DOI: 10.12968/ijmw.2024.0034 ISSN: 2979-1219

Human immunodeficiency virus and postpartum haemorrhage in a lower-middle-income setting: a retrospective cross-sectional study in Dar Es Salaam, Tanzania

Thomas Brown, Belinda Balandya, Gilles de Wildt

Introduction/Aims

Maternal mortality remains a significant public health issue, with approximately 300 000 women dying during pregnancy and childbirth annually, the majority of whom are from low- and middle-income countries. Postpartum haemorrhage is the leading cause of maternal death, while human immunodeficiency virus disproportionately affects young women, particularly in sub-Saharan Africa. This study's aim was to explore the intersection of human immunodeficiency virus and postpartum haemorrhage in a lower-middle-income setting, focusing on their combined impact on maternal mortality.

Methods

This retrospective cross-sectional study took place at Muhimbili National Hospital, in Tanzania.

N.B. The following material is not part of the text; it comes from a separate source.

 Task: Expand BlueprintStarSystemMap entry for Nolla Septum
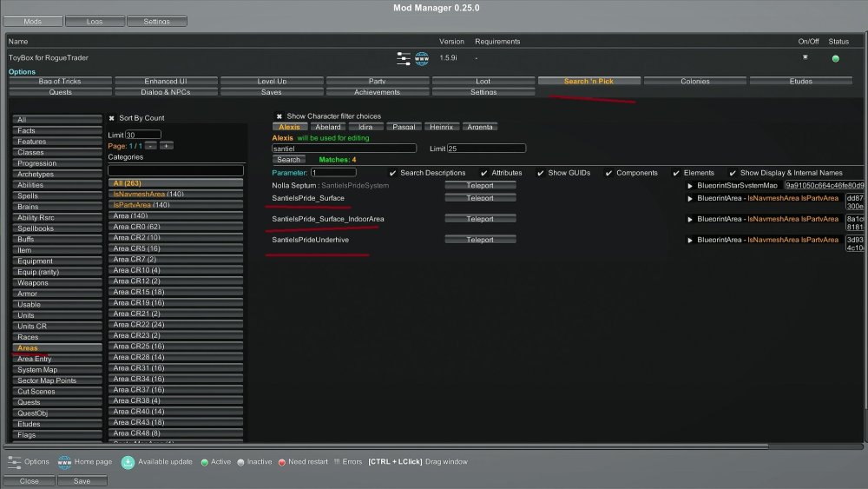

The medical records of 1105 births that took place at the hospital between 1 November 2021 and 31 January 2022 were accessed. Demographic statistics were compared between those positive and negative for human immunodeficiency virus using unpaired two sample t -tests and Chi-squared tests. Incidence of postpartum haemorrhage was compared between groups via an odds ratio calculation, adjusted for confounding factors using multivariable logistic regression.

Results

There was no statistically significant difference in the odds of experiencing postpartum haemorrhage between women testing positive and negative for human immunodeficiency virus (adjusted odds ratio: 0.68, P =0.354). Demographic and obstetric characteristics were similar across groups.

Conclusions

This study found no evidence of a significant association between human immunodeficiency virus status and the risk of postpartum haemorrhage, which may reflect the impact of national interventions to reduce the burden of human immunodeficiency virus. However, the findings are limited by the study setting, a tertiary centre, which may not reflect outcomes in community or primary care settings, and by the lack of data on human immunodeficiency virus treatment adherence.

Implications for practice

Further Research with larger heterogenous samples and additional clinical variables is recommended to definitively assess the relationship between human immunodeficiency virus and postpartum haemorrhage in maternal health.